Os ciclos de lavagem articulam diferentes fatores, adaptando-se ao tipo de tecido e de sujidade. Por esse motivo, a duração do programa também difere. Contudo, aquilo que aparenta ser só um processo mecânico, automático, será pano de fundo de um crime.
Algodão a Frio, que começou por ser um nome provisório, mas que acabou por «ajudar a cimentar o conceito da série», abre as portas de uma lavandaria self-service, onde sete desconhecidos ficam presos, «por consequência de um violento atropelamento e fuga». Sara é a única testemunha desta ocorrência e «esconde o paradeiro da vítima de Jorge, um homem misterioso que procura o atropelado por motivos sinistros». Peça a peça, ficamos a conhecer todas personagens e as linhas paralelas que se cruzam neste local.
Uma vez que as cenas centrais são gravadas, na sua maioria, no mesmo cenário, sem grandes «estímulos externos», é interessante descortinar as soluções pensadas pelos argumentistas para justificar certas escolhas/situações. Já não é a primeira vez que o refiro, mas acho mesmo entusiasmante esta dinâmica, porque obriga a ver para além do óbvio, a elevar a criatividade e a chegar a respostas «mirabolantes». É neste jogo de mergulhar às profundezas que descobrimos uma proposta com traços de originalidade.

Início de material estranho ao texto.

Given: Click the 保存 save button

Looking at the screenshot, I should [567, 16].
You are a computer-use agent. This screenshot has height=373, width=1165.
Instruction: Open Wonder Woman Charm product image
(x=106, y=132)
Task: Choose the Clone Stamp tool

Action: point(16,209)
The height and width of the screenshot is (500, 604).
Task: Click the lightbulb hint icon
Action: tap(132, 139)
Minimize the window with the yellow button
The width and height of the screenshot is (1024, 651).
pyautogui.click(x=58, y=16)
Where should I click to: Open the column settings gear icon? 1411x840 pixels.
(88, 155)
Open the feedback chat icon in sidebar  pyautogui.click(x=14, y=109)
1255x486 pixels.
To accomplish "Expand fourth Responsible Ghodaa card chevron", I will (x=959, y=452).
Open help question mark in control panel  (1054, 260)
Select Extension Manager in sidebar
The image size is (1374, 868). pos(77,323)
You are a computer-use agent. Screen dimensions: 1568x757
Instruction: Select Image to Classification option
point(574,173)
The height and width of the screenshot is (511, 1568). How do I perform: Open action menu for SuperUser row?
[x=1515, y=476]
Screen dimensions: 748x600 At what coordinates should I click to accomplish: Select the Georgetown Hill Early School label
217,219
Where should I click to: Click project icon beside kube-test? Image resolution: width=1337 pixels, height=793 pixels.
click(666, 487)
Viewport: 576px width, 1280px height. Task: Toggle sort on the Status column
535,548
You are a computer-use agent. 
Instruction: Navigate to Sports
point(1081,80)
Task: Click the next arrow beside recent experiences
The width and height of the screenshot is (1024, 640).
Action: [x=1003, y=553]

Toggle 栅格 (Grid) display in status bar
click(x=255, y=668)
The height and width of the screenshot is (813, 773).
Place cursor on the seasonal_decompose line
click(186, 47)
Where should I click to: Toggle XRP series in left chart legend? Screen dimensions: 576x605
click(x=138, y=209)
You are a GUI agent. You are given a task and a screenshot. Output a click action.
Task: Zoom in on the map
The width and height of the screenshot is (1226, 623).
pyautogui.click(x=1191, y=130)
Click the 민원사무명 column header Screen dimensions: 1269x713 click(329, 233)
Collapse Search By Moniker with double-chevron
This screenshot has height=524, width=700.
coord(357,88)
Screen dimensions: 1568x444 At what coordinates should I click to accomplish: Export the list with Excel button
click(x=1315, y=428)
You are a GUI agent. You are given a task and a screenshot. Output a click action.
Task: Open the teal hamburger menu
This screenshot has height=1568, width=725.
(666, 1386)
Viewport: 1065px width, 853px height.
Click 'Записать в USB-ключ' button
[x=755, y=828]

André Barbosa, um dos argumentista, destacou algo que, para mim, é o tom da série, porque há, aqui, «uma mensagem de permanência da natureza humana», que é muito «ligada à sobrevivência». Neste caso, não «de um ponto de vista fisiológico, mas de um ponto de vista moral». Através das sete personagens, que espelham estratos sociais e realidades tão distintas, perante um contexto tenso, a transbordar de suspeitas, vemos como é que se aliam para se desembaraçarem da situação, de preferência, isentos de complicações que condicionem toda a sua vida futura. O problema talvez sejam as revelações inesperadas, atendendo a que nem todos são tão inocentes como apregoam.
Algodão a Frio foi escalando na intensidade, transmitindo a sensação de estarmos a um passo do abismo ou de termos uma bomba-relógio nas mãos. Aliás, os planos fechados contribuíram bastante para esse efeito, porque nos sentimos enclausurados, tal como as personagens. Com episódios que acompanham as etapas deste ciclo de lavagem, é impressionante como o crime ramifica e refletimos sobre prioridades, sobre intenções e sobre valores. Incluindo um toque de comédia, adorei o cinismo, a oscilação entre inocência e insanidade e a capacidade de transformar o silêncio numa encruzilhada.